→ TEXT EXCERPT:
[start]

Railway station in São Paulo, Brazil

Estudantes is a train station on CPTM Line 11-Coral, being the line terminus, located in the city of Mogi das Cruzes. It's in a privileged position, next to Braz Cubas and Mogi das Cruzes Universities, Mogi Shopping Mall, Estudantes Urban Bus Terminal, and Geraldo Scavone Bus Terminus, which are terminus for many bus lines.

==History==
The creation of Braz Cubas University (1940) and Mogi das Cruzes University (1962) made an increase of students traffic from São Paulo, Suzano, Ferraz de Vasconcelos, among other cities, flow to the city of Mogi das Cruzes. Until then, the commuter train lines had Mogi das Cruzes as terminus station, obligating the students to take a bus to do the percourse of 2 km remaining until these two campuses; With the demand growth, RFFSA created 2 special trains to attend to this demand: Alvorada and Estudantes. While the first was an express train with a different fee, the second attended exclusively the Mogi students demand. In one of these trips, on 8 June 1972, an electrical failure caused a collision between the students' train and a diesel express train. The accident caused the death of 23 people and wounded other 100. In the aftermath of the tragedy, Mogi residents claimed for an expansion of the commuter trains until the universities region.

[end]

→ SUPPLIED ENTRIES:
[start]

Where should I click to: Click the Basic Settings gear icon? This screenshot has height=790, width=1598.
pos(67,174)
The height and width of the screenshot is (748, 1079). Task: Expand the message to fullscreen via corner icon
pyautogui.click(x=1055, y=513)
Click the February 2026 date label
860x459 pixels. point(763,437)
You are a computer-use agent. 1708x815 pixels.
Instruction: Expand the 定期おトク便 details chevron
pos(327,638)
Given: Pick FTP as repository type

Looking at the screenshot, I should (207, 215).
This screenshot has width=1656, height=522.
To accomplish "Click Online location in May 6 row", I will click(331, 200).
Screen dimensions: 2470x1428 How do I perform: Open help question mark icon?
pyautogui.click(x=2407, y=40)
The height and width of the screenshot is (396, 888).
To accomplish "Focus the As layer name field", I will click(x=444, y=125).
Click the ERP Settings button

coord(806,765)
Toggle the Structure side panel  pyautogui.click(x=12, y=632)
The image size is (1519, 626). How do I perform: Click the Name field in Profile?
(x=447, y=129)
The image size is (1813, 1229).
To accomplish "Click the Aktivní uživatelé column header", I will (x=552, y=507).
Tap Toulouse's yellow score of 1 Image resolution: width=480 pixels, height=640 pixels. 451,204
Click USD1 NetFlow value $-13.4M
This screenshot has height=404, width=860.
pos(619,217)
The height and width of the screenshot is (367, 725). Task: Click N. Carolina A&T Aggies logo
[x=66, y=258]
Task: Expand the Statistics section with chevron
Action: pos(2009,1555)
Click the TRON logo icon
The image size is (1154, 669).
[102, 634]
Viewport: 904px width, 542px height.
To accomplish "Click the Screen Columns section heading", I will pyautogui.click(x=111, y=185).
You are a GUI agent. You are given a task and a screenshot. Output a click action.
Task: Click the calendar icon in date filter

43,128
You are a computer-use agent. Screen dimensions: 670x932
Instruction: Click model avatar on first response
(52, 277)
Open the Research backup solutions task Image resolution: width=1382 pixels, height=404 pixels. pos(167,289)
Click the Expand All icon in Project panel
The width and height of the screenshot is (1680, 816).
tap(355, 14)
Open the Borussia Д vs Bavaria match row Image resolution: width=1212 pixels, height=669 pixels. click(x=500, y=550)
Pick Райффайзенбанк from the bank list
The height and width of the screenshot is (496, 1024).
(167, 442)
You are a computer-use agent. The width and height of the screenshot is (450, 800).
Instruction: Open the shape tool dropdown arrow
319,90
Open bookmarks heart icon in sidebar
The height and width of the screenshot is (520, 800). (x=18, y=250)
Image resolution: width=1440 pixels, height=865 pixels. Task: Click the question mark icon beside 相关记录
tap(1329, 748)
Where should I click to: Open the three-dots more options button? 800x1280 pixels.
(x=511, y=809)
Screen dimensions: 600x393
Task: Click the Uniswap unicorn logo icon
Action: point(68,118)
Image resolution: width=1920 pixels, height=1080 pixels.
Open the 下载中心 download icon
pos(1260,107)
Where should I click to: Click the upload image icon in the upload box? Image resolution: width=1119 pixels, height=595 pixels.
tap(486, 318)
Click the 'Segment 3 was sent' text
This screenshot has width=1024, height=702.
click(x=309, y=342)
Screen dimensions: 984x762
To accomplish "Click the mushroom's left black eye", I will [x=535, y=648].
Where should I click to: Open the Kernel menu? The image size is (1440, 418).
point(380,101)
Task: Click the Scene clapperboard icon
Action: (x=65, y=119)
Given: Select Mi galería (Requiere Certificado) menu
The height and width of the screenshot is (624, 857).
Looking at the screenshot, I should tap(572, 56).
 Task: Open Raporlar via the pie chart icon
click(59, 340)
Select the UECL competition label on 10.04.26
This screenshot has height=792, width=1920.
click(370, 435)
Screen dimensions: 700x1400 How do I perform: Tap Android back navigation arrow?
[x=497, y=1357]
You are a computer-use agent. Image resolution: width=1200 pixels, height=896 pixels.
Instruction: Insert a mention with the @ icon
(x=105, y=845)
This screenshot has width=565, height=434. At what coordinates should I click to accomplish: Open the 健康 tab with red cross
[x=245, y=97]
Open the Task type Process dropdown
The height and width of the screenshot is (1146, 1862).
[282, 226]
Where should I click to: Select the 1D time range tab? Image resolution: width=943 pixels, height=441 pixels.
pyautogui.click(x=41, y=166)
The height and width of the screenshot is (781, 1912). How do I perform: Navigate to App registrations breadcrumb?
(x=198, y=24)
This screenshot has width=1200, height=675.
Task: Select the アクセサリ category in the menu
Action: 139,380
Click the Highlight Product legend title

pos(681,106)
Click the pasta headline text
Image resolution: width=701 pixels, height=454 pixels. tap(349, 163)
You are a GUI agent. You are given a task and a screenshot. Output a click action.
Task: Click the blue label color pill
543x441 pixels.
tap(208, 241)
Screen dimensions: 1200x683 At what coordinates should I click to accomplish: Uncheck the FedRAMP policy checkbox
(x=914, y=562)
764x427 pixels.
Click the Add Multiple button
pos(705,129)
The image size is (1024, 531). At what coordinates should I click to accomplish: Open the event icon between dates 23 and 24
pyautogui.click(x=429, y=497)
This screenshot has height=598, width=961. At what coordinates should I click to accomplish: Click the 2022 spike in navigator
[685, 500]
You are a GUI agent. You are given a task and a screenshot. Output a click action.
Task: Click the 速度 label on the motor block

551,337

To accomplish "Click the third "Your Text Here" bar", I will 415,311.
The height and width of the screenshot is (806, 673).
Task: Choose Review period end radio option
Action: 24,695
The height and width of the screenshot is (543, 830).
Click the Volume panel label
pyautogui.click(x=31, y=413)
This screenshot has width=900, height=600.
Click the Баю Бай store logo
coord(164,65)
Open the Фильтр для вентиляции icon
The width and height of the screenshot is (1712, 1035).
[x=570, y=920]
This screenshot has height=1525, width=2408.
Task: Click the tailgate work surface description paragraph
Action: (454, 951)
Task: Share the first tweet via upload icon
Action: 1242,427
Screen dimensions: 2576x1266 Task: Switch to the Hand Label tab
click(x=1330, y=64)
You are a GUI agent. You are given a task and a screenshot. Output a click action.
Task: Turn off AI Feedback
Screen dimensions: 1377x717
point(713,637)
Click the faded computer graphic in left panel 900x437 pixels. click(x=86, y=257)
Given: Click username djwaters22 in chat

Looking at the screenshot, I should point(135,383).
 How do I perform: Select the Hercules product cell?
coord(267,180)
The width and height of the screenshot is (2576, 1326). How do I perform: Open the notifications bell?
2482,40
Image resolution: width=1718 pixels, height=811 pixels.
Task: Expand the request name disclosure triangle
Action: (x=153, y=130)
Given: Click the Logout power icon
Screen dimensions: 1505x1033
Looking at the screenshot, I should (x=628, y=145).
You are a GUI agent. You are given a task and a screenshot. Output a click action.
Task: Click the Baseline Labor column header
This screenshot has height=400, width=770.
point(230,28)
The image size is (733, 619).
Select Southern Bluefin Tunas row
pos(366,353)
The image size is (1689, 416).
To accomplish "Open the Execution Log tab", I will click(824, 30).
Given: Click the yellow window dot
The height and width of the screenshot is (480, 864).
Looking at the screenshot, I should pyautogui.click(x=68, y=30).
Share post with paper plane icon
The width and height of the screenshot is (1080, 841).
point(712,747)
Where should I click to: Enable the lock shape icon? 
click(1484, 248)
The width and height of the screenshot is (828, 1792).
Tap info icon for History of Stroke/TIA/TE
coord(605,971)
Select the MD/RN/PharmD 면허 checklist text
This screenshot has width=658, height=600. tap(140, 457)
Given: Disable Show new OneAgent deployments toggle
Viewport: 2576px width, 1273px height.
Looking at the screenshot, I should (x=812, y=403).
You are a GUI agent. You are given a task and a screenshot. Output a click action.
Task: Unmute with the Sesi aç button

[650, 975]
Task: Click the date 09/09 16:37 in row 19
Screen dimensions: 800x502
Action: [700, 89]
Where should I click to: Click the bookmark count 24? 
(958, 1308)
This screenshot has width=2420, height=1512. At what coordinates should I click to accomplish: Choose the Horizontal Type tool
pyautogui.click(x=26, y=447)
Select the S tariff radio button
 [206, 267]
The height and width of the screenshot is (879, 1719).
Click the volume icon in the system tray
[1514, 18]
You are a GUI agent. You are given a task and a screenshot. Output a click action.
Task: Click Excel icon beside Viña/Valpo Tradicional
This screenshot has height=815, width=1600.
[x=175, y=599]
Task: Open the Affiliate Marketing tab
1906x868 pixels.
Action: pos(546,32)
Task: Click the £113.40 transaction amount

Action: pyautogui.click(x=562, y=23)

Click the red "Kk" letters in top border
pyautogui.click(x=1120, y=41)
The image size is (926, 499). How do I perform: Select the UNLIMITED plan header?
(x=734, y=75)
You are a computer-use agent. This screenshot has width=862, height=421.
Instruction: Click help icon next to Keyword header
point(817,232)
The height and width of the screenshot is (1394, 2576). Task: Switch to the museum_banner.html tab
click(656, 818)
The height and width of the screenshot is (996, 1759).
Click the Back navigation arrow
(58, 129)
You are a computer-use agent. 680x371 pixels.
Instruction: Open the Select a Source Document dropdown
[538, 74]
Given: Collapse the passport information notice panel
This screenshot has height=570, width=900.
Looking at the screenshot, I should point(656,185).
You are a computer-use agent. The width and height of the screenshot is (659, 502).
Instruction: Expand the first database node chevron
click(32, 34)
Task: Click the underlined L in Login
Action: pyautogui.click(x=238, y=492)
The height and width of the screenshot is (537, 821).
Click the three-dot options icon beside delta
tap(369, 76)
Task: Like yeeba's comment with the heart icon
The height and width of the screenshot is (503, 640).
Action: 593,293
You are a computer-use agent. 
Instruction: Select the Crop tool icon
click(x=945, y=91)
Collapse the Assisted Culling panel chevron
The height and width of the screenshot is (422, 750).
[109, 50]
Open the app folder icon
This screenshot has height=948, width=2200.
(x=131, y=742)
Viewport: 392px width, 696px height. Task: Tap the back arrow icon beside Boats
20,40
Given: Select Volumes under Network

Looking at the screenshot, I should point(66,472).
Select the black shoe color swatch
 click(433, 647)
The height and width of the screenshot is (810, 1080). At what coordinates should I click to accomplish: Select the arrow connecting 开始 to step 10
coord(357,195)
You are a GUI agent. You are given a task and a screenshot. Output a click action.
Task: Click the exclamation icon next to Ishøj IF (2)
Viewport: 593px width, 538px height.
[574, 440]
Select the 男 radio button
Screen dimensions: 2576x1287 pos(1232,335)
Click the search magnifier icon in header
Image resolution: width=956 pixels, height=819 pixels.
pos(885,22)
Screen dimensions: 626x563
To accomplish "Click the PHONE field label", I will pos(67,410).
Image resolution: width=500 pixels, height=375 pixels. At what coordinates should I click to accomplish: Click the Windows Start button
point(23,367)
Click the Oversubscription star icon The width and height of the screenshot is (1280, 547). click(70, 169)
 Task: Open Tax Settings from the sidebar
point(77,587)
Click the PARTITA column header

[end]

→ STATED EXERCISE A:
Answer these questions from the Estudantes station text:
(i) Which CPTM line is the station on?
(ii) In what year was Mogi das Cruzes University created?
(iii) On what date did the collision involving the students' train happen?
→ STATED EXERCISE B: Pick up the Estudantes station text after its last sentence and carry it on.
The entries have no connection to the Estudantes station text.

→ RIGHT ANSWER A:
(i) CPTM Line 11-Coral
(ii) 1962
(iii) 8 June 1972

→ RIGHT ANSWER B:
In the end of 1975, RFFSA hired Civilia Ircos Constructions and Commerce Ltd. company to construction a new station, by the cost of 4,500,000 BRB. Construction started on 20 February 1976 and there was a promise to deliver it on mid-August. However, delays made the station to open only on 10 November 1976. On the same day, TUE Budd Mafersa-Series 1400 were delivered to the traffic.

In 1994, it was transferred to CPTM, which operated the station as an extension with scheduled departures at some hours of Variante Mogi Line, as the train needed to cross 4 level crossings in downtown Mogi, causing interruptions in the transit. In the mid-2000s, this operation was abolished and trains started to operate in full commercial time (4 a.m. to 12 a.m.).